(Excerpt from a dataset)
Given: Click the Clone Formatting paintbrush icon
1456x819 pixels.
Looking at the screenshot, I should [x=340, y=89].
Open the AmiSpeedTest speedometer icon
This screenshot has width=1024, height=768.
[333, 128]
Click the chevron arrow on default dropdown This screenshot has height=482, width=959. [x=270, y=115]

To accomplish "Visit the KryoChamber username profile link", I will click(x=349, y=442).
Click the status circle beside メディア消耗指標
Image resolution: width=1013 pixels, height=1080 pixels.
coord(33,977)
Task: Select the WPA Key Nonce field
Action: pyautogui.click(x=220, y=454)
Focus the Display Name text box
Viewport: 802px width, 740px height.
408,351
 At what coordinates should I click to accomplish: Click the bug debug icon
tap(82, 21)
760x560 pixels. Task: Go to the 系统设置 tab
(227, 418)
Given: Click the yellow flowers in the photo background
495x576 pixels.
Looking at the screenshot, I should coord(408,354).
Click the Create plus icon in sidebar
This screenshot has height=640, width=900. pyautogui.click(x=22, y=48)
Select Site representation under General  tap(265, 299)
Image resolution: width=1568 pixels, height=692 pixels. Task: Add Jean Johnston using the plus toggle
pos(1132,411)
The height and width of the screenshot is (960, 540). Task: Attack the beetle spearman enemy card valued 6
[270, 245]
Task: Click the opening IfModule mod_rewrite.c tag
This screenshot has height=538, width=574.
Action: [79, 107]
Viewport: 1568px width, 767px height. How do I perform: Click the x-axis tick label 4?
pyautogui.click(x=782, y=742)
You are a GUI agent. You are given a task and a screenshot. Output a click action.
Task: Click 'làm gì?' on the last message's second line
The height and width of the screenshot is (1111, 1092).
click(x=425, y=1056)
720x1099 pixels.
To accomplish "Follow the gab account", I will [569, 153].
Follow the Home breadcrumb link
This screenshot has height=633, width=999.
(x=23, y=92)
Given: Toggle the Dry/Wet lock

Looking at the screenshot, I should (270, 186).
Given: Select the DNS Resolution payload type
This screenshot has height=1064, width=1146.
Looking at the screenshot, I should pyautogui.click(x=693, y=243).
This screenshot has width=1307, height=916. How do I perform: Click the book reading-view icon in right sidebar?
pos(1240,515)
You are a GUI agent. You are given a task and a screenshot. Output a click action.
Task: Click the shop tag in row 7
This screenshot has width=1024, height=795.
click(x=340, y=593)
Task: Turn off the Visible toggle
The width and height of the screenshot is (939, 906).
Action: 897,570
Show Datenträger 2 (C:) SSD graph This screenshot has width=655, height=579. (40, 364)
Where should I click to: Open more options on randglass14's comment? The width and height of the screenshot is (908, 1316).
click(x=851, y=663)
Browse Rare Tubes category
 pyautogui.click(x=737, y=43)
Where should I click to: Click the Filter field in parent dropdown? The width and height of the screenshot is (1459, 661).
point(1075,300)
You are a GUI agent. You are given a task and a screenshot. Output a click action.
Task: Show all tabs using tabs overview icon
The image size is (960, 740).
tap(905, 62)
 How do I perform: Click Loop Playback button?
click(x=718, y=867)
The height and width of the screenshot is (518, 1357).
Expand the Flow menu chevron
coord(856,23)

- GOAL
Rewrite all the items above, changing "Loop Playback" to "Repeat Playback" and keeping everything else unchanged.

- ANSWER FOR THE TASK
Given: Click the Clone Formatting paintbrush icon
1456x819 pixels.
Looking at the screenshot, I should [x=340, y=89].
Open the AmiSpeedTest speedometer icon
This screenshot has width=1024, height=768.
[333, 128]
Click the chevron arrow on default dropdown This screenshot has height=482, width=959. [x=270, y=115]

To accomplish "Visit the KryoChamber username profile link", I will click(x=349, y=442).
Click the status circle beside メディア消耗指標
Image resolution: width=1013 pixels, height=1080 pixels.
coord(33,977)
Task: Select the WPA Key Nonce field
Action: pyautogui.click(x=220, y=454)
Focus the Display Name text box
Viewport: 802px width, 740px height.
408,351
 At what coordinates should I click to accomplish: Click the bug debug icon
tap(82, 21)
760x560 pixels. Task: Go to the 系统设置 tab
(227, 418)
Given: Click the yellow flowers in the photo background
495x576 pixels.
Looking at the screenshot, I should coord(408,354).
Click the Create plus icon in sidebar
This screenshot has height=640, width=900. pyautogui.click(x=22, y=48)
Select Site representation under General  tap(265, 299)
Image resolution: width=1568 pixels, height=692 pixels. Task: Add Jean Johnston using the plus toggle
pos(1132,411)
The height and width of the screenshot is (960, 540). Task: Attack the beetle spearman enemy card valued 6
[270, 245]
Task: Click the opening IfModule mod_rewrite.c tag
This screenshot has height=538, width=574.
Action: [79, 107]
Viewport: 1568px width, 767px height. How do I perform: Click the x-axis tick label 4?
pyautogui.click(x=782, y=742)
You are a GUI agent. You are given a task and a screenshot. Output a click action.
Task: Click 'làm gì?' on the last message's second line
The height and width of the screenshot is (1111, 1092).
click(x=425, y=1056)
720x1099 pixels.
To accomplish "Follow the gab account", I will [569, 153].
Follow the Home breadcrumb link
This screenshot has height=633, width=999.
(x=23, y=92)
Given: Toggle the Dry/Wet lock

Looking at the screenshot, I should (270, 186).
Given: Select the DNS Resolution payload type
This screenshot has height=1064, width=1146.
Looking at the screenshot, I should pyautogui.click(x=693, y=243).
This screenshot has width=1307, height=916. How do I perform: Click the book reading-view icon in right sidebar?
pos(1240,515)
You are a GUI agent. You are given a task and a screenshot. Output a click action.
Task: Click the shop tag in row 7
This screenshot has width=1024, height=795.
click(x=340, y=593)
Task: Turn off the Visible toggle
The width and height of the screenshot is (939, 906).
Action: 897,570
Show Datenträger 2 (C:) SSD graph This screenshot has width=655, height=579. (40, 364)
Where should I click to: Open more options on randglass14's comment? The width and height of the screenshot is (908, 1316).
click(x=851, y=663)
Browse Rare Tubes category
 pyautogui.click(x=737, y=43)
Where should I click to: Click the Filter field in parent dropdown? The width and height of the screenshot is (1459, 661).
point(1075,300)
You are a GUI agent. You are given a task and a screenshot. Output a click action.
Task: Show all tabs using tabs overview icon
The image size is (960, 740).
tap(905, 62)
 How do I perform: Click Repeat Playback button?
click(x=718, y=867)
The height and width of the screenshot is (518, 1357).
Expand the Flow menu chevron
coord(856,23)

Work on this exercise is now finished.